You can perform all maintenance operations, such as backup, recovery, and loading, on a single partition. This flexibility makes it possible to handle extremely large data structures while still performing those maintenance operations in a reasonable amount of time. In addition, if you must recover one partition in a table for some reason, the other partitions in the table can remain online during the recovery operation.
If you’ve been working with other databases that don’t offer the same type of partitioning, you may have tried to implement a similar functionality by dividing a table into several separate tables and then using a UNION SQL command to view the data in several tables at once. Partitioned tables give you all the advantages of having several identical tables joined by a UNION command without the complexity that implementation requires.
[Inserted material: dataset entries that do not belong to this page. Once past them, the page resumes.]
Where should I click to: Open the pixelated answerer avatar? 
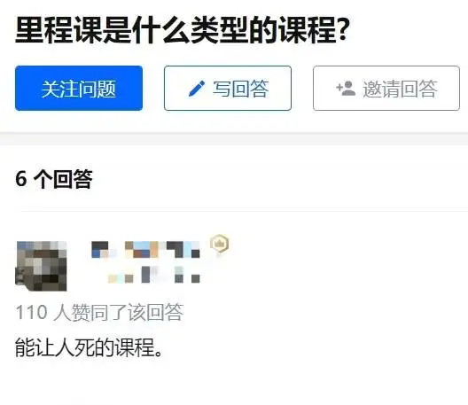point(41,266)
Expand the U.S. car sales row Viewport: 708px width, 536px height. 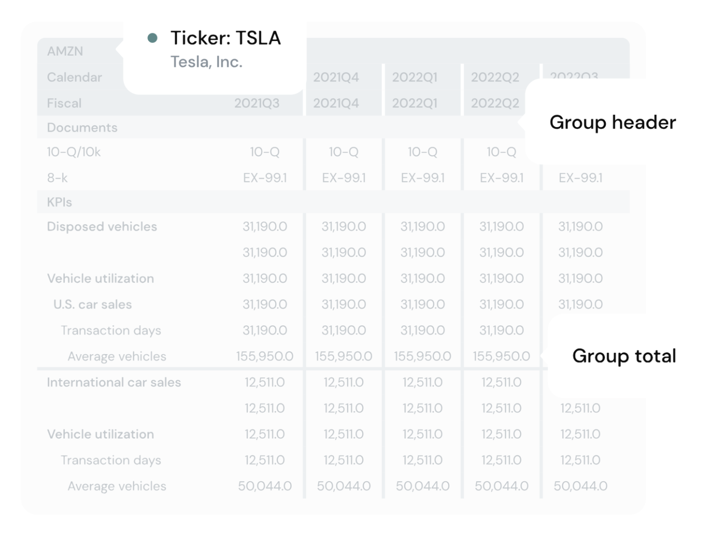tap(93, 304)
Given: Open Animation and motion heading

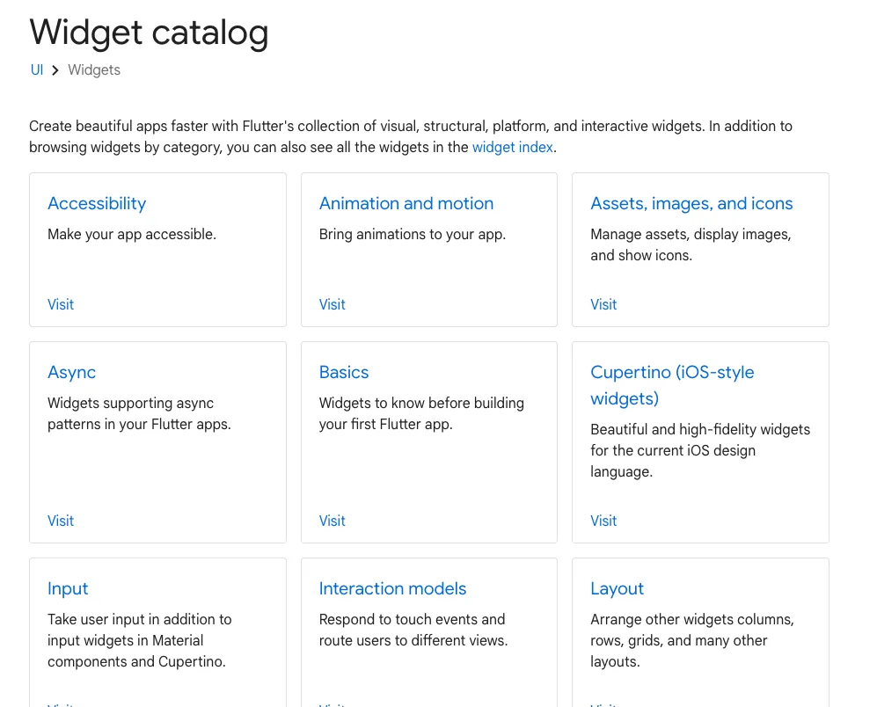Looking at the screenshot, I should 406,204.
To maximize the benefits of partitioning, it sometimes makes sense to partition a table and an index identically so that both the table partition and the index partition map to the same set of rows. You can automatically implement this type of partitioning, which is called equipartitioning , by specifying an index for a partitioned table as a LOCAL index.
For more details about the structure and limitations associated with partitioned tables, refer to your Oracle documentation.
One more enhancement in Oracle9i is the ability to define external tables. As its name implies, the data for an external table is stored outside the database, typically in a flat file. The external table is read-only; you cannot update the data it contains. The external table is good for loading and unloading data to files from a database, among other purposes.
A view is an Oracle data structure constructed with a SQL statement. The SQL statement is stored in the database. When you use a view in a query, the stored query is executed and the base table data is returned to the user. Views do not contain data, but represent ways to look at the base table data in the way the query specifies.
You can use a view for several purposes:
To simplify access to data stored in multiple tables
To implement specific security for the data in a table (e.g., by creating a view that includes a WHERE clause that limits the data you can access through the view)
To isolate an application from the specific structure of the underlying tables
A view is built on a collection of base tables , which can be either actual tables in an Oracle database or other views. If you modify any of the base tables for a view so that they no longer can be used for a view, that view itself can no longer be used.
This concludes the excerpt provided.